From a historical point of view, Allen Turing observed that various things in nature seemed to follow these interesting visual patterns of having "stripes" or "spots". This includes looking at stratus clouds, looking at leopards, looking at zebras, microscopic views of cells in plants and animals. So basically he derived a model that describes the distribution of chemical concentrations from a 3-Dimensional point of view. This model is a system of PDEs of the variables x and y. Through further investigation, you can determine where instability of this system occurs in which produces interesting mixes of stripes and spots. From these same results, we can determine where stability occurs (resulting in either spots or stripes, but not both). In our project, we investigate the nature of adjusting various parameters, and seeing how that results in stability or instability; and in the case of stability, see how long it takes for the concentration distribution \(p(x,y)\) to reach its stable equilibrium value. The equations for the Brusselator are shown below :
The p and q in the equations below represent two diffusion coeffiecients and the C and K are parameters.
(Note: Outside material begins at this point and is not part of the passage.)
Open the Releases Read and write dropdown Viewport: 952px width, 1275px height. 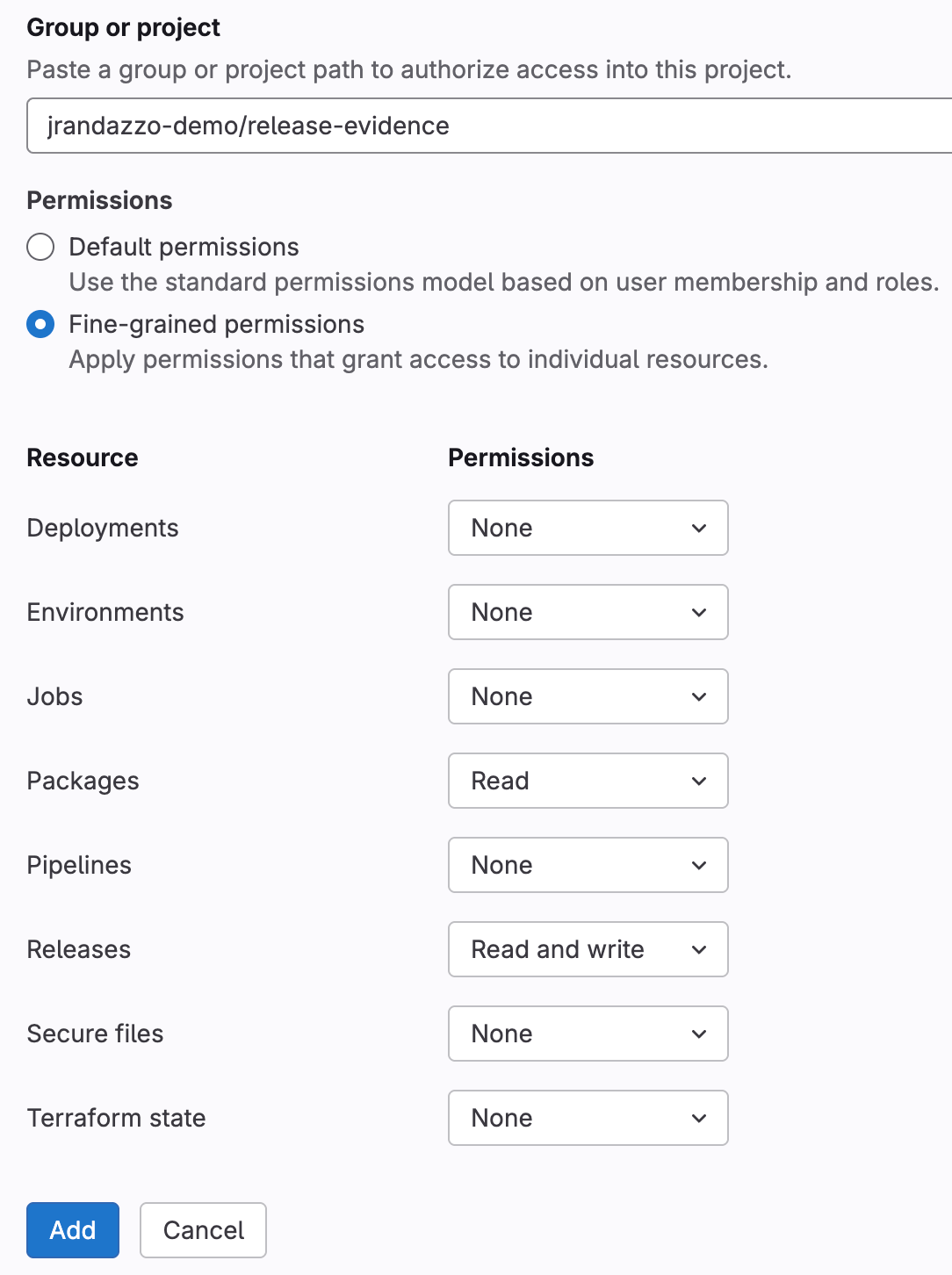point(587,949)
\begin{align} p_t & =D_{p}\Delta p+p^2q+C-(K+1)p \\ q_t & =D_{q}\Delta q-p^2q+Kp \\ \end{align}
The initial conditions, which provide the values of p and q at time \(t=0\), are shown below :
\begin{align} p(x,y,0)&=1+ \cos(\pi x) \cos(\pi y) \, & \text{ for } 0\le x,\ y\le 40 \\ q(x,y,0)&=2+ \cos(2 \pi x) \cos(2 \pi y)\, & \text{for }0\le x,\ y\le 40 \\ \end{align}
The differnetial equations for the Brusselator has an equilibrium solution at \(p=C\) and \(q=\frac{K}{C}\) . Since p and q are defined as constants, their derivatives will be zero. The work is shown below :
\begin{align} p_t & =D_p (0)+C^2 \frac{K}{C}+C - (K+1)C \\ p_t & = CK+C-CK-C \\ p_t & =0 \\ \\ q_t &=D_q (0)-C^2 \frac{K}{C}+KC \\ q_t &=-CK+KC \\ q_t &=0 \\ \end{align}
Adopting the code from the text to the local machines lead to a few difficulties. The main difficult arose from the fact that in order to replicate the figures from the text, 2000 steps were to be ran on a 40 x 40 grid. However, the computers in the lab were only capable of performing one iteration of a step every 2 seconds. Therefore each figure would have taken slightly over an hour to produce. In order to decrease the amount of time needed per step, we edited the code to not graph after each step and shortened our grid size to 10 x 10. These edits allowed us to produce 2000 steps in about 3 minutes, which is about 10 steps a second. The graphs shown below are contour plots of the output of \(p(x,y)\) at t=2000 under the initial conditions shown in the overview.
In this section, the affect of making K satisfy the stability condition was explored by choosing \(K \le 6.71\) which was the condition for stability as discussed in the overview. Overall, the graphs have less stripes and spots as they appear to have less distinguishable patterns.
In the next step, we consider what happens when changing the parameter K (within the range of stability),
and investigating what numerical values of time, denoted T, brings the chemical concentrations of p within .01
of the equilibrium concentration of C=4.5. We are in particular, considering what the least value for T is for
each K value. The code, BrusselatorT , solves for the least value of T and the
Trun created the plot from \(K=[4,6.66]\) with 30 steps.
The following plots demonstrate the contour curves of \(p(x,y)\) when K is in the instable range. The instability produces a fusion of spots and stripes which are non-uniformly distributed. Notice the changes of the plots for small changes of K.
The following video shows the output at \(t=2000\) between \(K=7\) to \(K=8\). Since these values of K are in the instability range, the output drastically changes with small changes in K. In this video, our \(\Delta K=0.01\). The video below is edited to have a lower frame rate to make it easier to view. However, this lead to a drop in some of the actual frames which may show a larger \(\Delta K\) than expected.